:: WRITTEN TASK ::
Convert the rows, starting with the first line and going on through the line that contains "what are my best obs settings? (211, 433)", into a JSON list of strings with one string per line and blank lines omitted. Include both the first line and that last line.

:: THE RECORDS ::

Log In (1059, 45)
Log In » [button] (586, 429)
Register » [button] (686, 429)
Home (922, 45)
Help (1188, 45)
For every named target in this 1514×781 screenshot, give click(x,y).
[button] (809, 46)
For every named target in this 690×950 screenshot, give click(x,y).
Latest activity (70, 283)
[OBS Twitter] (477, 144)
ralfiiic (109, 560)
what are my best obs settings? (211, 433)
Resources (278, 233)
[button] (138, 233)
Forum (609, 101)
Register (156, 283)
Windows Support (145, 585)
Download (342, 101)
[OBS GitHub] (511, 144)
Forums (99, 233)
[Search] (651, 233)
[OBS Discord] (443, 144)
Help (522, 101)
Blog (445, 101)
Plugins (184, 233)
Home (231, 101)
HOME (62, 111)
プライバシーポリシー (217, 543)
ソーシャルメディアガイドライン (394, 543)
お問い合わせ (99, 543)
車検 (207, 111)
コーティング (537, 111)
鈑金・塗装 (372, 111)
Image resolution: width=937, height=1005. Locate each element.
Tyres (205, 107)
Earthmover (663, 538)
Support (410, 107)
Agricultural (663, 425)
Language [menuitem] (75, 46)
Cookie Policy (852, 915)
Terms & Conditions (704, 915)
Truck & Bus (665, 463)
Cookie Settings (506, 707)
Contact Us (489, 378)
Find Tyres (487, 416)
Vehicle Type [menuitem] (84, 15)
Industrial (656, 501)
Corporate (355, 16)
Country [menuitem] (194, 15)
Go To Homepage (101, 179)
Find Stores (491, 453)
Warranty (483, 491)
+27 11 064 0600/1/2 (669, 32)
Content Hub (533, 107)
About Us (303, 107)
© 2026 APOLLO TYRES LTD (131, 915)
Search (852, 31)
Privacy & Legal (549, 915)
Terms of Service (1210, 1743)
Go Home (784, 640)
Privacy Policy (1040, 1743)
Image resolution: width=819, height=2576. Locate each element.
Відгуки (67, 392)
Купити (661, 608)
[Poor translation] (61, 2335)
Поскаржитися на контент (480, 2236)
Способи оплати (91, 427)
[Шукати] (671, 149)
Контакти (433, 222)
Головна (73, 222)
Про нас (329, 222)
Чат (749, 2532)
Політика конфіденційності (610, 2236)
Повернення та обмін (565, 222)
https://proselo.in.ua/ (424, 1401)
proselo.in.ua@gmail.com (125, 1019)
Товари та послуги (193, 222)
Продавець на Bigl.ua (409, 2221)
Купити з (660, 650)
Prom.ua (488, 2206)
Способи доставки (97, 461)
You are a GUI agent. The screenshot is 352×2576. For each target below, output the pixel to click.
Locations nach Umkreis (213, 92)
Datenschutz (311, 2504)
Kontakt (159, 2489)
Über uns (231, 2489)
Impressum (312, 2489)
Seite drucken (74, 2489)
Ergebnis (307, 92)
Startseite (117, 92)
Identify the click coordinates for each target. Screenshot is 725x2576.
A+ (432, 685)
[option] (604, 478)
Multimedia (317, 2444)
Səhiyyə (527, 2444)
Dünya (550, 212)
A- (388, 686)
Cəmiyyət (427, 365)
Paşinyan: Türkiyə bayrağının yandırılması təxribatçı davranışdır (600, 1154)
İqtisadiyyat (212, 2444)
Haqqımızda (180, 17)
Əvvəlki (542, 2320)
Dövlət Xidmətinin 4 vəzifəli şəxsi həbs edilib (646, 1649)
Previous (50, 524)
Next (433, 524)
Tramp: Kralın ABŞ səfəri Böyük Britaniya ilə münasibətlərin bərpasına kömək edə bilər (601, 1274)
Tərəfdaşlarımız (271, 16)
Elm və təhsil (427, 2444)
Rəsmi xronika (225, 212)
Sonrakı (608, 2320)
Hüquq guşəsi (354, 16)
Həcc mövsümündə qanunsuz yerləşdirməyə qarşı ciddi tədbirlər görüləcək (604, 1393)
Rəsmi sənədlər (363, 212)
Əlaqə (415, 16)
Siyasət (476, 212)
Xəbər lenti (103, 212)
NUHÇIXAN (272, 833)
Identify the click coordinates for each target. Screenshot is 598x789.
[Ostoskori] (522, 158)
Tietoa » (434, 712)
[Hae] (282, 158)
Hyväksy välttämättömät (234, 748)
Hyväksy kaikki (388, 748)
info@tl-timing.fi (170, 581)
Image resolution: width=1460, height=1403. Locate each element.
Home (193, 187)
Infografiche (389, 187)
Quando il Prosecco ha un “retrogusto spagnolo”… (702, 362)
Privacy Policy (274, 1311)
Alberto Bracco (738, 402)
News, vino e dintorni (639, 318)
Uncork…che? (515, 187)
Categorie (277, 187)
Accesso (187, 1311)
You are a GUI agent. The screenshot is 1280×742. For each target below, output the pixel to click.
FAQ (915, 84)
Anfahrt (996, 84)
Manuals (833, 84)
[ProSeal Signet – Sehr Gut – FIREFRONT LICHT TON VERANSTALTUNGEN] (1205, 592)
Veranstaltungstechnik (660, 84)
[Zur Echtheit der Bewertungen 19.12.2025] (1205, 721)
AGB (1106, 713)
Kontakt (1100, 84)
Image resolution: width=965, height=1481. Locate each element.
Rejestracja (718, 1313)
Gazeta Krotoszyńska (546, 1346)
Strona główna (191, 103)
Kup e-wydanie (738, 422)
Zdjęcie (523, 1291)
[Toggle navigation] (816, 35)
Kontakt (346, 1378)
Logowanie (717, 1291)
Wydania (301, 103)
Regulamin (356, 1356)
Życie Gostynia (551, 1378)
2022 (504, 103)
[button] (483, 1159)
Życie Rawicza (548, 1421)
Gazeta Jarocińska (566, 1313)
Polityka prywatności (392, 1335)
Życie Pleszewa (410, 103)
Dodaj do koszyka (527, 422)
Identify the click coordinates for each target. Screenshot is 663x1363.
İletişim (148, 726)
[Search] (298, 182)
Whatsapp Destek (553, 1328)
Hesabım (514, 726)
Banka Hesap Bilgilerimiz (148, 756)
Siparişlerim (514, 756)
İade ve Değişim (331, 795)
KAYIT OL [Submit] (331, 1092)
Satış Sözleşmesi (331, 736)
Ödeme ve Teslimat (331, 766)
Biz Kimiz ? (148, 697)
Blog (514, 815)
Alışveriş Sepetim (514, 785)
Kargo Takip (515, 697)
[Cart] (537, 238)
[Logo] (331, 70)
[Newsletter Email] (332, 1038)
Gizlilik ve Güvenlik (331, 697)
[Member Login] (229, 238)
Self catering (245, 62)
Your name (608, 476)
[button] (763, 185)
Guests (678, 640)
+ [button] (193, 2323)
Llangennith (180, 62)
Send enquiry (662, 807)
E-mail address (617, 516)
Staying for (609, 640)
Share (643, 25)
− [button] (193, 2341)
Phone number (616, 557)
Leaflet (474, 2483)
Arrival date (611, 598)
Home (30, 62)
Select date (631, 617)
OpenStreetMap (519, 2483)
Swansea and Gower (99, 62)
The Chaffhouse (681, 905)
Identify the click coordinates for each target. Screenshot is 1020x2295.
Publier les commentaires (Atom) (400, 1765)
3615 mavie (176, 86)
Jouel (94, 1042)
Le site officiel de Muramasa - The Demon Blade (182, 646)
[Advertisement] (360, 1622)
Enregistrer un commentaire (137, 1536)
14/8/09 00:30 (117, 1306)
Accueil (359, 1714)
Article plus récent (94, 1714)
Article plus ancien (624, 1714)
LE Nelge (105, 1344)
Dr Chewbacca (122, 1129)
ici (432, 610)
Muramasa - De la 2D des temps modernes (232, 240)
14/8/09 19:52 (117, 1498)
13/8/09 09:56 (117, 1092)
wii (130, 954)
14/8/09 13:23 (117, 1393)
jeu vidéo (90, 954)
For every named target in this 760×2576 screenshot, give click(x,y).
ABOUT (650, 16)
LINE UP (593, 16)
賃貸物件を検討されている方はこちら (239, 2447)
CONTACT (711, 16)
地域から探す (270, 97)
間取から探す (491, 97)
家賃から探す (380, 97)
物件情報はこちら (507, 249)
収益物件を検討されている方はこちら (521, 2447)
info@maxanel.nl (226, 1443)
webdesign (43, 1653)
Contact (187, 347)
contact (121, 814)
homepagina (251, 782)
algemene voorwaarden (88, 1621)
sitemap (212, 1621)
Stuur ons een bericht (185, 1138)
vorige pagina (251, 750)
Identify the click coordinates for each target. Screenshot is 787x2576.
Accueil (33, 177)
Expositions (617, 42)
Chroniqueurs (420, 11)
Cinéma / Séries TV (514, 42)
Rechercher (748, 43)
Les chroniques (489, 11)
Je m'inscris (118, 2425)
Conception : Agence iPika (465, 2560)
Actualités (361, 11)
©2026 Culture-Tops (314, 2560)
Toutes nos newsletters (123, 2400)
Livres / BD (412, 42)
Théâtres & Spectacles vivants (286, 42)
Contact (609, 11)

:: RESULT ::
[
  "Log In (1059, 45)",
  "Log In » [button] (586, 429)",
  "Register » [button] (686, 429)",
  "Home (922, 45)",
  "Help (1188, 45)",
  "For every named target in this 1514×781 screenshot, give click(x,y).",
  "[button] (809, 46)",
  "For every named target in this 690×950 screenshot, give click(x,y).",
  "Latest activity (70, 283)",
  "[OBS Twitter] (477, 144)",
  "ralfiiic (109, 560)",
  "what are my best obs settings? (211, 433)"
]